Non loin d'Annemasse (Haute-Savoie), à 13 kilomètres de Genève où il est professeur émérite, Georges Nivat habite en bordure d'un village avec vue sur la dent de géant. Cheveux blancs ondulés, cravate nouée, une élégance un rien surannée. L'âge venant, l'homme arpente moins les dents alpestres. Mais, avec un appétit insatiable, il continue d'être curieux de la Russie des villes et des villages, et d'abord de celle de ses écrivains. Son chalet est une datcha de livres russes : plus de huit mille. Classiques, dissidents, post-soviétiques, il en a lu et traduit à n'en plus compter quand il n'a pas écrit à leur propos, ou favorisé leur traduction. Il a copiloté une gigantesque histoire de la littérature chez Fayard (voir ci-contre). A propos de son maître Pierre Pascal, il parle de «grand passeur». On peut lui retourner le compliment.
Mais comment devient-on amoureux fou de la Russie ?

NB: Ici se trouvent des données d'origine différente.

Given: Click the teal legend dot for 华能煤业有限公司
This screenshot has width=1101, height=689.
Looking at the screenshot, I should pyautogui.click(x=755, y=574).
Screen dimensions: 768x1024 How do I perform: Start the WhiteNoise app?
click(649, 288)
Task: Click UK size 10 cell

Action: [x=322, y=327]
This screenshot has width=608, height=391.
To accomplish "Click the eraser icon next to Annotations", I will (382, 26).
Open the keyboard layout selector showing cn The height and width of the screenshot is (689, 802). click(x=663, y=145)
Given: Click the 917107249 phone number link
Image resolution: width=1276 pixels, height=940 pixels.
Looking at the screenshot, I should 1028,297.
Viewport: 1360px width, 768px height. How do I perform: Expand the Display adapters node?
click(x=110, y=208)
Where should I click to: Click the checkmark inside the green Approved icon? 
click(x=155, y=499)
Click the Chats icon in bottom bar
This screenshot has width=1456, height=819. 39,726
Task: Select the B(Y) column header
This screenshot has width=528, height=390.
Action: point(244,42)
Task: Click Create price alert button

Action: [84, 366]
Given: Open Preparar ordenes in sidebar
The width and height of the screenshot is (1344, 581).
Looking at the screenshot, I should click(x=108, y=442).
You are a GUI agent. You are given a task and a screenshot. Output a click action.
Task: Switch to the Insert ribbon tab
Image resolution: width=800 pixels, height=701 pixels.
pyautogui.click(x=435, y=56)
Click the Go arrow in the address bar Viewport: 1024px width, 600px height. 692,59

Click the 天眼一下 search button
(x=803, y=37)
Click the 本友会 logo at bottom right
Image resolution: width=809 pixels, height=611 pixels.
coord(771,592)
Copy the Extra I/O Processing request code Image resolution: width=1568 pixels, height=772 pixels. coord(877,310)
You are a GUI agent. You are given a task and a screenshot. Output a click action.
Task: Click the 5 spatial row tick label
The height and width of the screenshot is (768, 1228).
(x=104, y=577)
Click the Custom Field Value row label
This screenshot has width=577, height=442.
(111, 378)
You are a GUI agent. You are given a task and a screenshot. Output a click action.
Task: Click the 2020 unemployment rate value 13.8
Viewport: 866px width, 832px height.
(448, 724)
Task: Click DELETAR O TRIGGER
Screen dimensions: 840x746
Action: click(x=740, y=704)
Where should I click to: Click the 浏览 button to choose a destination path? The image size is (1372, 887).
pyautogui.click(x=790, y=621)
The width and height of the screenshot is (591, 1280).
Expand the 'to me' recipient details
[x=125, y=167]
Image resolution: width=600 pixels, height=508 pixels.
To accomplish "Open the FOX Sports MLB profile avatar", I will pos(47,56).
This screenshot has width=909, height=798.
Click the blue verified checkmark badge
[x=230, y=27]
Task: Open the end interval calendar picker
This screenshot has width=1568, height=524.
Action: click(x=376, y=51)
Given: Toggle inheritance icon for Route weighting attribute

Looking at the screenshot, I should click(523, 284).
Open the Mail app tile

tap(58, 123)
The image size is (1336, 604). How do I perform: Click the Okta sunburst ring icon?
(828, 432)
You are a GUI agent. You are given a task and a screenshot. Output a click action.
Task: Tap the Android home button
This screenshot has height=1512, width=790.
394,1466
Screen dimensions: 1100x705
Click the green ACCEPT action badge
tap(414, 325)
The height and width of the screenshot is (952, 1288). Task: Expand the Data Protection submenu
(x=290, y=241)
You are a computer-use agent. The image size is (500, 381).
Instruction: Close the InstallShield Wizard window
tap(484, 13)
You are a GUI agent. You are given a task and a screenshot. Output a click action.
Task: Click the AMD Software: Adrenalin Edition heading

A 15 ans j'ai lu Dostoïevski surtout les Démons. L'impression d'entrer dans un chaos signifiant dont la clef était à rechercher. Cela m'a fasciné. Dans la belle traduction de Boris de Schloezer que j'ai bien connu par la suite, un grand passeur de la littérature russe. Au lycée de Clermont-Ferrand, un certain Morel a créé une heure de russe, par amour de la langue. Et une deuxième heure avec un lecteur de russe, Georgui Nikitine, ma première rencontre avec un Russe, un émigré, relieur. Dans le fouillis d'une chambre de la rue Grégoire de Tours, au 7e étage d'un escalier à vis, il me parlait russe.